>>

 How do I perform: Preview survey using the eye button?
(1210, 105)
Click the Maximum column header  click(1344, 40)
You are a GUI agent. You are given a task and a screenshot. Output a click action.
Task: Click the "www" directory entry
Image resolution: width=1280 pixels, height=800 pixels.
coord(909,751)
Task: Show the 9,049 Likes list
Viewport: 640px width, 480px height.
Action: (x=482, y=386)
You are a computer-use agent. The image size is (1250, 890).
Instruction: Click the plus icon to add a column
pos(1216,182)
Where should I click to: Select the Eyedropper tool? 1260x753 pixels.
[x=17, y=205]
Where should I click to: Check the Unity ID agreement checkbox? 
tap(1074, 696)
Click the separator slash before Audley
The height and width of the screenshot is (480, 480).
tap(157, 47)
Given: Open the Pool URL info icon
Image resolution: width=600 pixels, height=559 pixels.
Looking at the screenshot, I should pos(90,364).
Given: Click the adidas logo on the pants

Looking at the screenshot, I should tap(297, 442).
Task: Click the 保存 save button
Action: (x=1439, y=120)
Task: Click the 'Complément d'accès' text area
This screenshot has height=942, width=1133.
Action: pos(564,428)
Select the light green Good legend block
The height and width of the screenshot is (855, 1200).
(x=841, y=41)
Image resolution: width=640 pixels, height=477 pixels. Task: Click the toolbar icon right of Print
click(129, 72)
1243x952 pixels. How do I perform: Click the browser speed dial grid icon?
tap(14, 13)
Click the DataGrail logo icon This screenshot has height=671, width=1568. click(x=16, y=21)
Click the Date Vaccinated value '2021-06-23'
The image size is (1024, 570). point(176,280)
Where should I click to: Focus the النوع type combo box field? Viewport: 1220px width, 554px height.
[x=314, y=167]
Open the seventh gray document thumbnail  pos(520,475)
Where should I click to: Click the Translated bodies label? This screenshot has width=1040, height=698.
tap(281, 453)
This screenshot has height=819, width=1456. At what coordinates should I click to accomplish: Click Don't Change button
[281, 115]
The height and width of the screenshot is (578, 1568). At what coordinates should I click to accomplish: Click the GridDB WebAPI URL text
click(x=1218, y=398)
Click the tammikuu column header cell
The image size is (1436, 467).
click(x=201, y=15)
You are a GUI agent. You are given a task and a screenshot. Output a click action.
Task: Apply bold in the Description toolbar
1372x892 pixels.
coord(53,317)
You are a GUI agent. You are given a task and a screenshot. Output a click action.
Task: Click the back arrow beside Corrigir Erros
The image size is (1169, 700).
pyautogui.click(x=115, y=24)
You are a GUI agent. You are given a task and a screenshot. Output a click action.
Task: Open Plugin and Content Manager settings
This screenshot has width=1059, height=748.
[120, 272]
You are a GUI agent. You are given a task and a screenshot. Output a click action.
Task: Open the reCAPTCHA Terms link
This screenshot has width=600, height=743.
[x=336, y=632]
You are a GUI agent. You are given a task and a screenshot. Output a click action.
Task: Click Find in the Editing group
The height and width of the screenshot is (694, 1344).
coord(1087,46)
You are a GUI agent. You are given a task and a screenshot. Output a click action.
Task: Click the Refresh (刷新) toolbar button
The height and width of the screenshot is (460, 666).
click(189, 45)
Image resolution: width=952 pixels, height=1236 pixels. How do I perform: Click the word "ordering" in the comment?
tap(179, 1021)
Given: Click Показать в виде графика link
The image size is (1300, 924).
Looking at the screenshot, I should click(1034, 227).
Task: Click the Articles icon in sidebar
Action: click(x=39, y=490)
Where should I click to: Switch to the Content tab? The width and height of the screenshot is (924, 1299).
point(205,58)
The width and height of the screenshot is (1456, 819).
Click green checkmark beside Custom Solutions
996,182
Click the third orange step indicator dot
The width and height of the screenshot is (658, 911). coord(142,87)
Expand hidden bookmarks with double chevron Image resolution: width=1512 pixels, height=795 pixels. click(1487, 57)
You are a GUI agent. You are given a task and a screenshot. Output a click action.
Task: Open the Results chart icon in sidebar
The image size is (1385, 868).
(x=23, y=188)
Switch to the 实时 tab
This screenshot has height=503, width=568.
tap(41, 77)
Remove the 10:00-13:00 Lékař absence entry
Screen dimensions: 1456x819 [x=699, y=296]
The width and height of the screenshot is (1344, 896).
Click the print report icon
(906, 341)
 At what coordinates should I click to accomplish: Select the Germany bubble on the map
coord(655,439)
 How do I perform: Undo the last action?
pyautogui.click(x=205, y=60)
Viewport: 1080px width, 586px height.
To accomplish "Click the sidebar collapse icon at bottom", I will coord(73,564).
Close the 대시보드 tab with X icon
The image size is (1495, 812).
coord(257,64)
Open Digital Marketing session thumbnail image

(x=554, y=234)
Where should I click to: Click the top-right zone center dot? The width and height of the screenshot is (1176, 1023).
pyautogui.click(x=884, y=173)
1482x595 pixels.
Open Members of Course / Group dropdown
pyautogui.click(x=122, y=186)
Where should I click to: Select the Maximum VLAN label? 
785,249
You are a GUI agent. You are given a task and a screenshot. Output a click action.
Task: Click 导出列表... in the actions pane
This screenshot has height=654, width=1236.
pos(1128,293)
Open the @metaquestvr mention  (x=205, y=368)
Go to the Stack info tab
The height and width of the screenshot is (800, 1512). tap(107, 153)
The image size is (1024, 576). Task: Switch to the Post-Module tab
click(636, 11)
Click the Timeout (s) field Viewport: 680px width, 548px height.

<<

__WORK TO BE COMPLETED__: Rewrite all of the records above, replacing every occurrence of "Where should I click to" with "Where do I click to" and leaving everything else unchanged.

__SOLUTION__:
 How do I perform: Preview survey using the eye button?
(1210, 105)
Click the Maximum column header  click(1344, 40)
You are a GUI agent. You are given a task and a screenshot. Output a click action.
Task: Click the "www" directory entry
Image resolution: width=1280 pixels, height=800 pixels.
coord(909,751)
Task: Show the 9,049 Likes list
Viewport: 640px width, 480px height.
Action: (x=482, y=386)
You are a computer-use agent. The image size is (1250, 890).
Instruction: Click the plus icon to add a column
pos(1216,182)
Where do I click to: Select the Eyedropper tool? 1260x753 pixels.
[x=17, y=205]
Where do I click to: Check the Unity ID agreement checkbox? 
tap(1074, 696)
Click the separator slash before Audley
The height and width of the screenshot is (480, 480).
tap(157, 47)
Given: Open the Pool URL info icon
Image resolution: width=600 pixels, height=559 pixels.
Looking at the screenshot, I should pos(90,364).
Given: Click the adidas logo on the pants

Looking at the screenshot, I should tap(297, 442).
Task: Click the 保存 save button
Action: (x=1439, y=120)
Task: Click the 'Complément d'accès' text area
This screenshot has height=942, width=1133.
Action: pos(564,428)
Select the light green Good legend block
The height and width of the screenshot is (855, 1200).
(x=841, y=41)
Image resolution: width=640 pixels, height=477 pixels. Task: Click the toolbar icon right of Print
click(129, 72)
1243x952 pixels. How do I perform: Click the browser speed dial grid icon?
tap(14, 13)
Click the DataGrail logo icon This screenshot has height=671, width=1568. click(x=16, y=21)
Click the Date Vaccinated value '2021-06-23'
The image size is (1024, 570). point(176,280)
Where do I click to: Focus the النوع type combo box field? Viewport: 1220px width, 554px height.
[x=314, y=167]
Open the seventh gray document thumbnail  pos(520,475)
Where do I click to: Click the Translated bodies label? This screenshot has width=1040, height=698.
tap(281, 453)
This screenshot has height=819, width=1456. At what coordinates should I click to accomplish: Click Don't Change button
[281, 115]
The height and width of the screenshot is (578, 1568). At what coordinates should I click to accomplish: Click the GridDB WebAPI URL text
click(x=1218, y=398)
Click the tammikuu column header cell
The image size is (1436, 467).
click(x=201, y=15)
You are a GUI agent. You are given a task and a screenshot. Output a click action.
Task: Apply bold in the Description toolbar
1372x892 pixels.
coord(53,317)
You are a GUI agent. You are given a task and a screenshot. Output a click action.
Task: Click the back arrow beside Corrigir Erros
The image size is (1169, 700).
pyautogui.click(x=115, y=24)
You are a GUI agent. You are given a task and a screenshot. Output a click action.
Task: Open Plugin and Content Manager settings
This screenshot has width=1059, height=748.
[120, 272]
You are a GUI agent. You are given a task and a screenshot. Output a click action.
Task: Open the reCAPTCHA Terms link
This screenshot has width=600, height=743.
[x=336, y=632]
You are a GUI agent. You are given a task and a screenshot. Output a click action.
Task: Click Find in the Editing group
The height and width of the screenshot is (694, 1344).
coord(1087,46)
You are a GUI agent. You are given a task and a screenshot. Output a click action.
Task: Click the Refresh (刷新) toolbar button
The height and width of the screenshot is (460, 666).
click(189, 45)
Image resolution: width=952 pixels, height=1236 pixels. How do I perform: Click the word "ordering" in the comment?
tap(179, 1021)
Given: Click Показать в виде графика link
The image size is (1300, 924).
Looking at the screenshot, I should click(1034, 227).
Task: Click the Articles icon in sidebar
Action: click(x=39, y=490)
Where do I click to: Switch to the Content tab? The width and height of the screenshot is (924, 1299).
point(205,58)
The width and height of the screenshot is (1456, 819).
Click green checkmark beside Custom Solutions
996,182
Click the third orange step indicator dot
The width and height of the screenshot is (658, 911). coord(142,87)
Expand hidden bookmarks with double chevron Image resolution: width=1512 pixels, height=795 pixels. click(1487, 57)
You are a GUI agent. You are given a task and a screenshot. Output a click action.
Task: Open the Results chart icon in sidebar
The image size is (1385, 868).
(x=23, y=188)
Switch to the 实时 tab
This screenshot has height=503, width=568.
tap(41, 77)
Remove the 10:00-13:00 Lékař absence entry
Screen dimensions: 1456x819 [x=699, y=296]
The width and height of the screenshot is (1344, 896).
Click the print report icon
(906, 341)
 At what coordinates should I click to accomplish: Select the Germany bubble on the map
coord(655,439)
 How do I perform: Undo the last action?
pyautogui.click(x=205, y=60)
Viewport: 1080px width, 586px height.
To accomplish "Click the sidebar collapse icon at bottom", I will coord(73,564).
Close the 대시보드 tab with X icon
The image size is (1495, 812).
coord(257,64)
Open Digital Marketing session thumbnail image

(x=554, y=234)
Where do I click to: Click the top-right zone center dot? The width and height of the screenshot is (1176, 1023).
pyautogui.click(x=884, y=173)
1482x595 pixels.
Open Members of Course / Group dropdown
pyautogui.click(x=122, y=186)
Where do I click to: Select the Maximum VLAN label? 
785,249
You are a GUI agent. You are given a task and a screenshot. Output a click action.
Task: Click 导出列表... in the actions pane
This screenshot has height=654, width=1236.
pos(1128,293)
Open the @metaquestvr mention  (x=205, y=368)
Go to the Stack info tab
The height and width of the screenshot is (800, 1512). tap(107, 153)
The image size is (1024, 576). Task: Switch to the Post-Module tab
click(636, 11)
Click the Timeout (s) field Viewport: 680px width, 548px height.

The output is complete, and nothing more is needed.